Updated: May 16, 2019

The Letter Killeth; a little article reflecting on a letter from a Bishop, a letter from Saint Paul, a letter from Thomas Hardy, and a letter from Jesus.


William Walsham How (1823-1897) Bishop of Wakefield, writer of the magnificent hymn, 'For all the Saints', champion of the poor and of children, famed for inspiring and understandable sermons, I now realise is the same worthy Bishop who wrote a letter to the national press announcing that he had thrown a copy of Thomas Hardy's 'Jude the Obscure' into the fire. He took up the book having read a critical review and was apparently "disgusted by its insolence and indecency."

There in a nutshell are all the contradictions of organised religion, good works and loud condemnation.


As Saint Paul, in 2 Corinthians, and Thomas Hardy, on the title page of Jude the Obscure, both observe, "the letter killeth." The full quote from 2 Corinthians 3:6, in the language of the King James Bible that Hardy knew and studied, is " Who also hath made us able ministers of the new testament; not of the letter, but of the spirit: for the letter killeth, but the spirit giveth life."

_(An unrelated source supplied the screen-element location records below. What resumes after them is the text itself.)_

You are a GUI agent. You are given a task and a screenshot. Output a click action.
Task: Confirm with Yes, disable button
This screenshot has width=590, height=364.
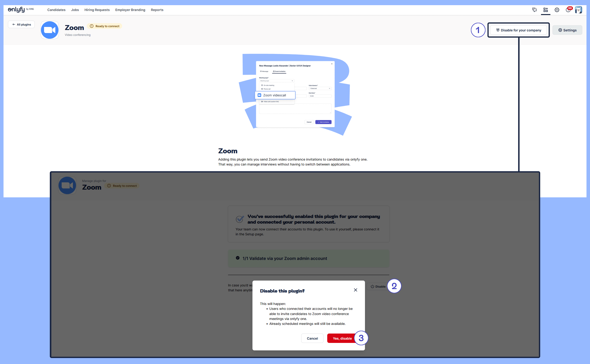point(342,338)
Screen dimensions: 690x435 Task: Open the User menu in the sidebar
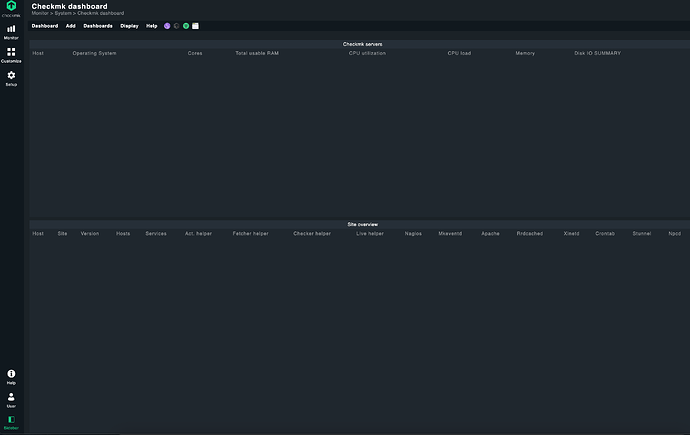(11, 399)
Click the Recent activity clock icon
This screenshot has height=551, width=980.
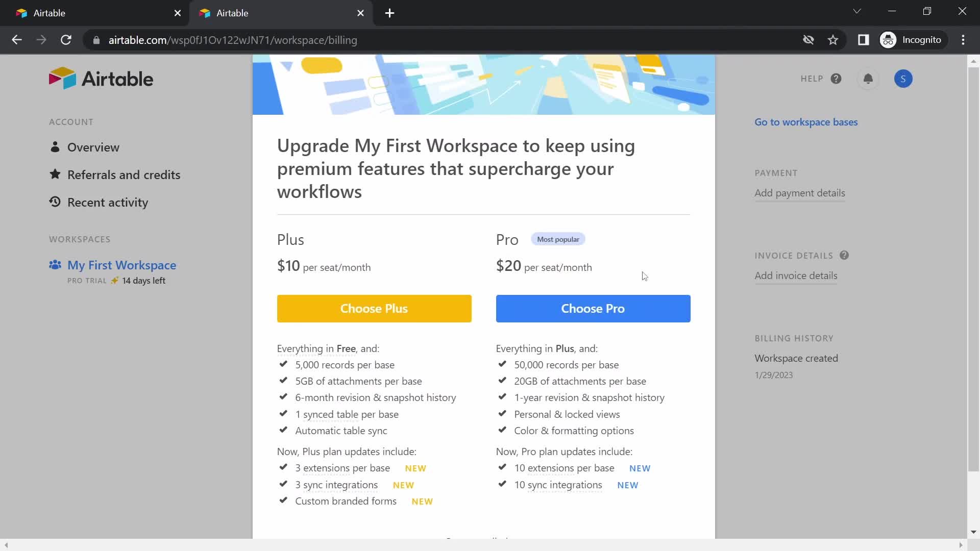(55, 201)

Paul is contrasting the Old Testament Law of Moses written on stone with the teaching of Jesus written by the Spirit in the hearts of Christians, in verse 3 he explains, "ye are manifestly declared to be the epistle of Christ... written not with ink, but with the Spirit of the living God; not in tables of stone, but in fleshy tables of the heart." The stone carved letter of the law kills, the Spirit written Heart gives life.

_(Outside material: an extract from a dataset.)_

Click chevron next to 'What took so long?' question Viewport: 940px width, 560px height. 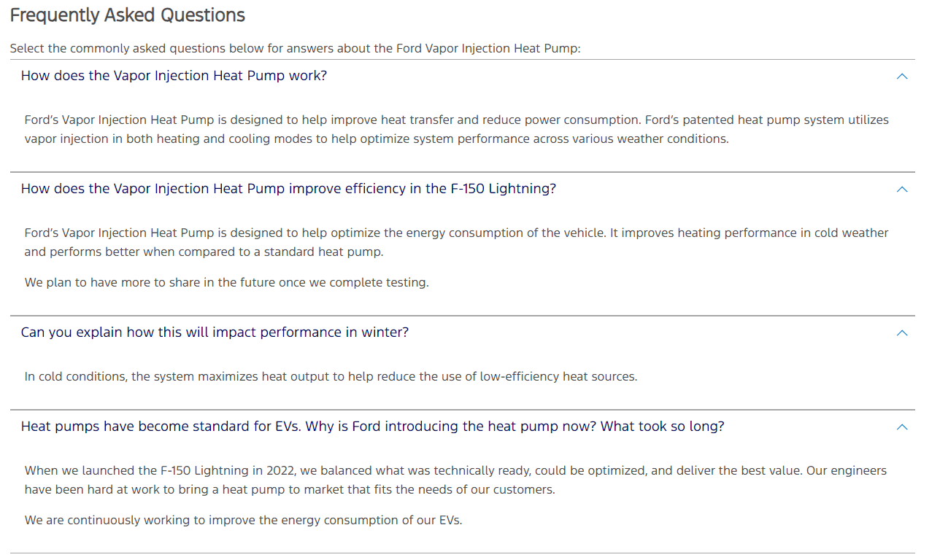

Put simply, Christianity should be life giving, if not you are doing it wrong. It is very easy to slip from living according to the Spirit of Jesus to living according to the letter of the Law, I think Paul is suggesting the Church in Corinth to whom he is writing may have done so.

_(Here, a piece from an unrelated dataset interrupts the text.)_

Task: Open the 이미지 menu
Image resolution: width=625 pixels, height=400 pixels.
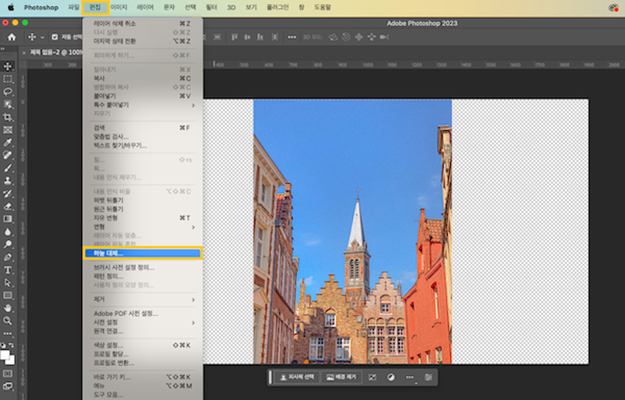Action: [x=119, y=7]
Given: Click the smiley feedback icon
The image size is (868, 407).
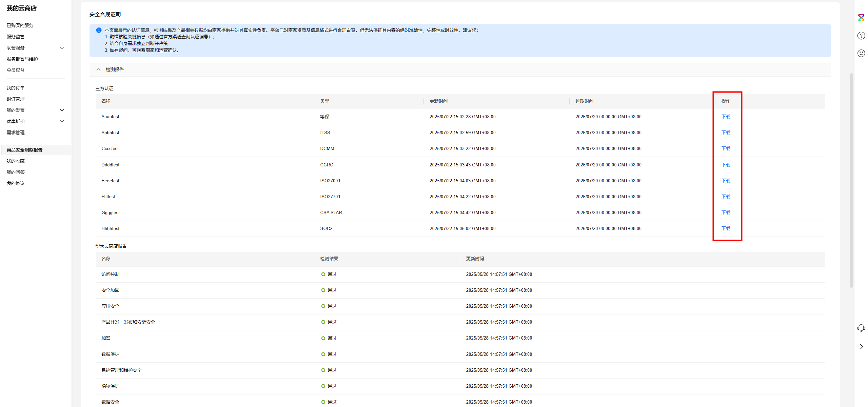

Jude the Obscure is, in part, a book about a man who finds his experience of the Church life killing not life giving, a Church that responds to his suffering with judgement rather than mercy. If the Church were to respond to all suffering sinners with condemnation and exile there would be no one left in the building, including the good former Bishop of Wakefield, William Walsham How.


In a letter to a friend Hardy makes reference to the book burning Bishop, writing, "if the Bishop could have known him (Hardy) as he was, he would have found a man who's personal conduct, views of morality and of the vital facts of religion, hardly differed from his own."


People are right to reject religion if what they are getting is the letter that kills.


The Spirit that inspired that "minister of the new testament" William Walsham How to works of charity, and to express the gospel in clear and striking terms, gives life, as Paul writes in verse 17, "... where the Spirit of the Lord is, there is liberty."